The Guru Manifests Personally for Us….

RohiniGuru and Disciple, Reflections, Uncategorized

Not everyone wants a personal relationship with the Guru. I did. I loved Baba personally and as the Guru, and I still do. Most people want the Guru without any personal relationship. When people see a Guru in human form, instead of being excited by the wonder of this manifestation and his accessibility, they diminish the Guru. This is like Arjuna not understanding who Krishna was. For Arjuna, Krishna was a wise friend, mentor and advisor. Krishna went along with that perception until Arjuna needed to be woken up from a delusion of great magnitude and consequence. Only then did Krishna reveal his true form.

The Guru in the physical form is so important for us as a model. He shows the intersection of the divine and the material. He aids us in learning how to function in the world and then how to transcend the material. I loved watching and being able to play with Baba on the physical plane, learning the outer and inner at the same time.

The Guru is not stingy. The Guru always gives. What does he give? Love. Love manifesting through the physical form at all times. The Guru’s Love is always manifesting, no matter what the Guru’s physical form is doing. He always gives Love, even in the form of anger.

People tend to have an idea of what the Guru should look like. But the Guru transcends form even as he inhabits it. Baba happened to be in the form of a monk, but he Loved the householder saints. They just lived regular lives, not separate from the lives of ordinary people. They showed us that the Guru is not a lifestyle or anything specifically material. The Guru manifests through whatever lifestyle the form has. So whether a mendicant, a charioteer, a farmer, a banker, a woman, a man, the form is not what matters—it is the Guru that matters.

I loved Baba’s form. But I knew that every moment, whether he was yelling at me, calling me stupid, playing a political lila, or just sitting there that last day in his physical body, when he helped me up from pranaming because I was so pregnant. Baba Loved. Strange are the ways of the Great Beings. Why? Because they are always loving in the way that is appropriate for that moment. They are God manifesting through them for the betterment of all, both personally and universally.

Most people are too immature spiritually to accept a true personal Guru. Though they profess to be seeking that, they would really rather have an abstract experience, because they are not ready for the personal. These people want someone purely ethereal, with no humanness. For them, the Guru just fulfills an idea.

Other people believe they are seeking a personal Guru when they really just want a counselor. A Guru is not a therapist. The Guru is interested in your soul, not your head.

Then there are people who regard the Guru as only human, like everyone else, so they will not see or hear what the Guru has to offer. They belittle the Guru because of the Guru manifesting in the human form. They feel that in manifesting, the Guru is diminished. But in order to manifest the Guru takes on a physical form. These people would rather just deal in ideas, never accepting that ideas derive most of their value from being applied on the physical plane. We have to manifest and test our ideas. Otherwise, we will believe that whatever we think is great, without any reality check.

The Guru is unfailingly generous of spirit; he participates in life. People who don’t participate in life are stingy and afraid. They use and they take, they protect their belief systems—and they get nothing out of life. The Guru has nothing to protect.

One way to avoid the living presence of a Guru is to be a devotee of a dead Guru. This is just one more way to keep things abstract. As Baba was fond of saying, there is nothing like a dead Guru: he never yells and always agrees with your desires. The problem is, I am still with a living Guru. Swami Muktananda’s form may be gone, but Baba is alive and yelling at me as he always did. Thank God.

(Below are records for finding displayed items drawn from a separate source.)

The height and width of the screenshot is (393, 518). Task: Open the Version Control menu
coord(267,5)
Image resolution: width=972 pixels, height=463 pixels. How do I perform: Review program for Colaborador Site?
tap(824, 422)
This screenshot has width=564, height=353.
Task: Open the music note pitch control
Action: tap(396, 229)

Baba said all kinds of derogatory things about me to others. And people did get what they were supposed to get from that. It was all a play designed for all of us to learn. Whatever Baba said was appropriate for that moment. I am thankful that Baba derided me over and over again. Baba Loved, and it always came through, no matter what he said or did, at least for me. What a blessing to be yelled at by the Guru. My job was to obey and love, and it still is. After I had malaria, Baba had me eat bitter melon every day for my health. I hated bitter melon, but not once did it ever occur to me not to do as Baba instructed.

Having a personal relationship with the Guru is the rarest of opportunities. I understood that, and cherished every interaction I had with Baba. People used to say that Baba was different in his own house from how he was in public. As someone who knew him well in both places, I can testify that nothing could be further from the truth. His manifestation may have varied, but he was always the same. Baba was always Baba, and he always Loved. That last day he was in his physical body, when he helped me up from pranaming, he looked at me with total, unconditional Love. This is who he is, even now.